Activists doubt that the death of yet another black person would have had the same swift result as the death of a white woman.

In Minneapolis, “the system is moving very quickly to protect those it was created to serve,” because “not just black people are dying,” argued Kwame Rose, an activist who took part in the Baltimore Uprising, the 2015 protests following the death of Freddie Gray after a police van ride.

The Damond shooting “reinforces why we have to say ‘Black lives matter’ in the first place,” said Mike Lowe, an activist in San Antonio. “The swiftness [of Harteau’s resignation] exposes that ‘All lives matter’ really, in fact, means ‘white lives.’ The chief stepping down simultaneously debunks the ‘Blue lives matter’ narrative, as support for a black cop is almost little to none.

“When was the last time we saw a mayor request a chief of police to step down because of an officer-involved shooting?” Lowe said. “Anytime I say ‘Black lives matter,’ it’s an indictment to city leaders, judicial systems and media who blatantly fail to humanize our lives when we are killed at the hands of police, like Justine.”

Goff knows how it looks. “The first time time we’ve got a high-profile white woman who is shot and killed, the chief is gone moments later.” But the situation in Minneapolis is “more complicated than that,” Goff argued.

Vanita Gupta, the former chief of the Justice Department’s Civil Rights Division under President Barack Obama, agrees.

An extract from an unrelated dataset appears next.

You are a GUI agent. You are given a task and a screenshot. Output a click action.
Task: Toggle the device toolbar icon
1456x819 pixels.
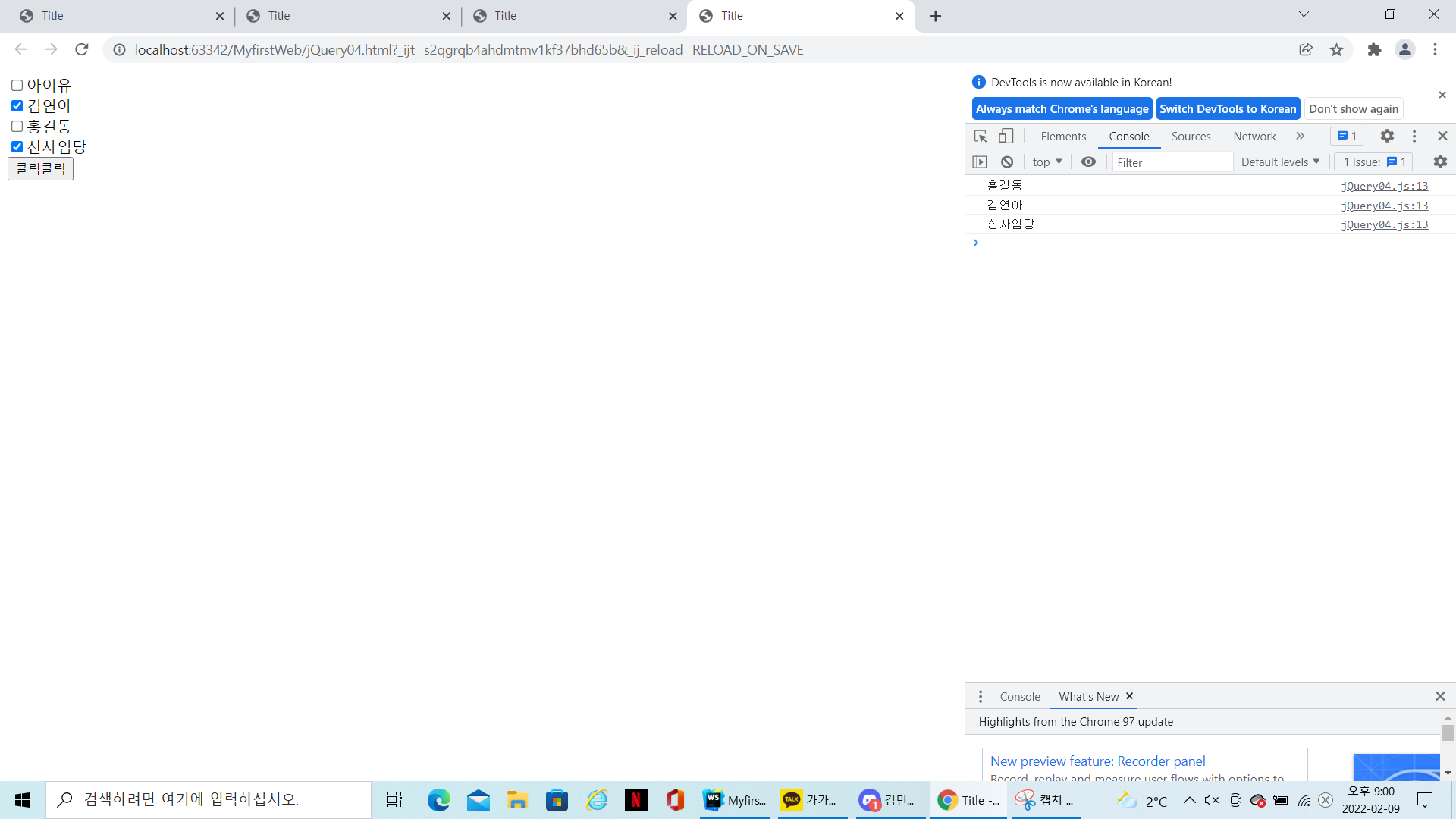1006,136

Damond’s shooting “didn’t happen in a vacuum,” Gupta, who now heads the Leadership Conference on Civil and Human Rights, an umbrella group of civil rights organizations, told HuffPost. “There are some folks who believe that because of the race of the victim that there might have been a swifter response. I just think it’s hard to disentangle” from other controversies facing the Minneapolis police, she said.

These days, “public expectations are significantly higher,” said Chuck Wexler, executive director of the Police Executive Research Forum. Wexler knows Harteau and the Minneapolis Police Department well, having worked on several reform-related projects in the region. “You can’t fire a police department. What you can do, and what mayors have wound up doing, is what is politically expedient, and that is getting rid of your chief.”

Right now, the tenure of a police chief often lasts only a few years, but it can be hard to do substantial reforms over a short period of time, police experts say.  

“Mayors can feel a lot of pressure to be seen as taking action in response to particular critical incidents,” Gupta said. Speaking generally, she added, “it’s a faster move to fire a chief than it is to get deeply engaged in systemic reform.”